A sostegno della tesi opposta, cioè dell’attendibilità della lista, gioca la straordinaria precisione di alcuni motti, anche recenti.

Fedele allo stile dello studioso e del ricercatore che mi sono sempre imposto trattando questi argomenti, non posso che lasciare aperta la questione.

Piuttosto, verrei fare una riflessione sul nome assunto dal nuovo Papa. Pur non sapendo se, scegliendo di farsi chiamare “Francesco”, egli voglia realmente riferirsi al poverello di Assisi, sono portato a pensare che sia così.
Allora, vorrei trascrivere l’ultimo brano del mio articolo sulla Chiesa del Graal  del 16 febbraio scorso:

Si sentirebbe stanco di assistere impotente agli scandali, alle lotte e ai crimini che, nei secoli, hanno travolto le massime istituzioni della Chiesa. Non potrebbe più tollerare i conflitti per il potere che, ancora oggi, dilaniano le carni della Sposa di Cristo. Non potrebbe più consentire gli agi, i lussi e le ricchezze che circondano coloro che, anziché professare umiltà e amore per il prossimo, proclamando la Parola Cristiana, dedicano i loro sforzi agli intrighi di palazzo.

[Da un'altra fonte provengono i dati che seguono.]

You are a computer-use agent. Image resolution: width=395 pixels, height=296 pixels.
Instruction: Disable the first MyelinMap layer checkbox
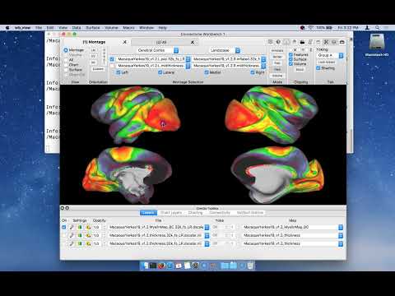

Nello stesso tempo, saprebbe che non può fare di tutta l’erba un fascio; come diremmo oggi, saprebbe di non poter buttare via il bambino con l’acqua sporca. Saprebbe che, sparsi per il mondo, ci sono migliaia e migliaia di umili servi del Signore che danno perfino la vita per gli afflitti; saprebbe che, per duemila anni, questi umili pastori hanno tenuto viva la fiaccola del Cristianesimo.

Perciò, prenderebbe coscienza di dover agire per ripristinare la vera eredità di Cristo. Capirebbe lo scopo finale della sua missione, di subentro a quella petrina. Saprebbe che è giunta l’ora della Chiesa del Graal, a lui affidata. E’ a questo, appunto, che ci prepara la quartina VI,12 di Nostradamus.

La realizzazione di quest’attesa significherebbe, per me, molto più di quanto possa valere lo studio di versi profetici più o meno azzeccati. In questo mio sogno mi conforta l’articolo odierno del Direttore di Repubblica (Rivoluzione a San Pietro), del quale riporto di seguito alcuni stralci in cui l’autore, adottando concetti analoghi ai miei, intravede i primi segni della “Chiesa Giovannea”, che io preferisco chiamare “Chiesa del Graal”.

°°°
Un Papa a sorpresa, venuto dalla fine del mondo quasi a dire basta agli intrighi e ai ricatti italiani della Curia

Un gesto di apertura e di speranza che chiude un’epoca e porta il Papa fuori dai sacri Palazzi, liberandolo dal potere per sperare di rtrovarlo pastore.

Un richiamo quasi giovanneo, tanti anni dopo

E la prova più grande di questa umiltà personale unita all’ambizione del cambiamento viene dalla scelta del nome, che nessun Papa aveva mai osato pronunciare per sé come successore di Pietro: Francesco. Un nome che è un progetto e un vincolo per il pontificato, quasi la denuncia programmatica della necessità di un gesto estremo, un ritorno alle origini, al Vangelo, all’Annuncio, alla missione di una Chiesa disincarnata dal potere e dalle sue pompe.

L’indicazione di un Papa che sa di dover camminare tra i lupi, che è pronto a spogliare il Vaticano dei suoi ricchi mantelli.